Code coverage statistics should be put to file coverage.json of the following content:
{
"format": 1,
"coverage statistics": {
"path/to/src": [100, 1000, 5, 10],
"...": []
},
"most covered lines": [
"path/to/src:333",
"path/to/another/src:33",
"path/to/src:233",
"..."
]
}
format means the same as the error trace format considered above.
coverage statistics represents the number of covered lines, the number of lines that could be covered potentially, the number of covered functions and the number of functions that could be covered potentially for corresponding source files.
most covered lines enumerates source files and lines within them that were covered most times.
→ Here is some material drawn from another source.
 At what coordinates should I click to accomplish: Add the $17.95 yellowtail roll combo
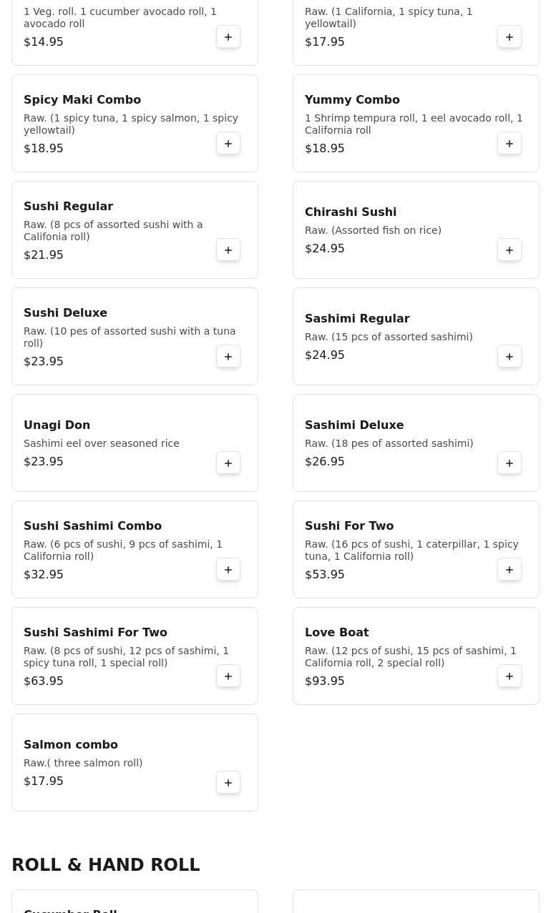click(x=509, y=37)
The same format is appropriate for representing code coverage for the whole program independently for each requirements specification that is also supported by Klever.
Glossary
- Environment model
Environment models emulate interactions of target programs or program fragments like Linux kernel loadable modules with their environment like libraries, user inputs, interruptions and so on. Ideally they should cover only those interaction scenarios that are possible during real executions, but usually this is not the case, so false alarms and missing bugs take place. Klever generates each environment model on the basis of specifications and it is represented as a number of additional C source files (models) bound with original ones through instrumentation.
- Program fragment
Software verification tools can not check nontrivial requirements for large programs in a reasonable time. So Klever decomposes target programs into moderate-sized program fragments and generates independent verification tasks for all of them. Each program fragment represents a subset of program source files and information how to build them. Program fragments can intersect with each other. Linux kernel loadable modules can serve as a good example of program fragments.
- $KLEVER_SRC
A path to a root directory of a Klever source tree.
- $KLEVER_DEPLOY_DIR
A path to a directory where Klever should be deployed. Although this directory can be one of standard ones like
/usr/local/bin
or/bin
, it is recommended to use some specific one.- $SSH_RSA_PRIVATE_KEY_FILE
A path to a file with SSH RSA private key. It is not recommended to use your sensitive keys. Instead either create and use a specific one or use keys that are accepted in your groups to enable an access to other group members.
- $OS_USERNAME
Username used to login to OpenStack.
- $INSTANCES
A number of OpenStack instances to be deployed.